_DATA EXTRACTS_

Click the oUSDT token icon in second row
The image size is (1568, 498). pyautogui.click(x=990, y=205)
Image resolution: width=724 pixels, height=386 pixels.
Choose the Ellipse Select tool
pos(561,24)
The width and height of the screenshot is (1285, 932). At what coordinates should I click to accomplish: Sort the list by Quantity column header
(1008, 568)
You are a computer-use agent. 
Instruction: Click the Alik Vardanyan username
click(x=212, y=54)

--

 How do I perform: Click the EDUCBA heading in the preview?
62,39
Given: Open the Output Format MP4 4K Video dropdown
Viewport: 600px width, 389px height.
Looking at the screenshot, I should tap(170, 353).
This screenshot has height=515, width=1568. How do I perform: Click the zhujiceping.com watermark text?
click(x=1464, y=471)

...

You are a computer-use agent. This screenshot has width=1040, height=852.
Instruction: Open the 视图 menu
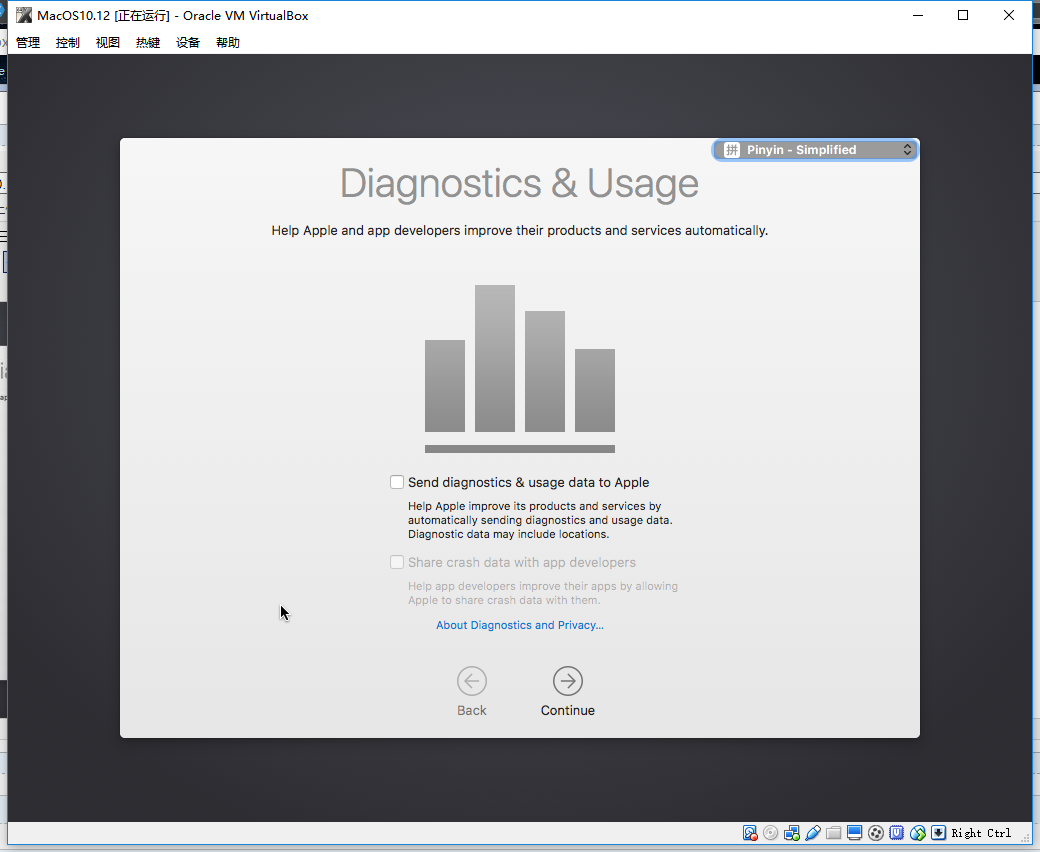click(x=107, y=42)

_TRY IT_
Each line above that contains the word "agent" should be copied.

_EXPECTED ANSWER_
You are a computer-use agent. 
You are a computer-use agent. This screenshot has width=1040, height=852.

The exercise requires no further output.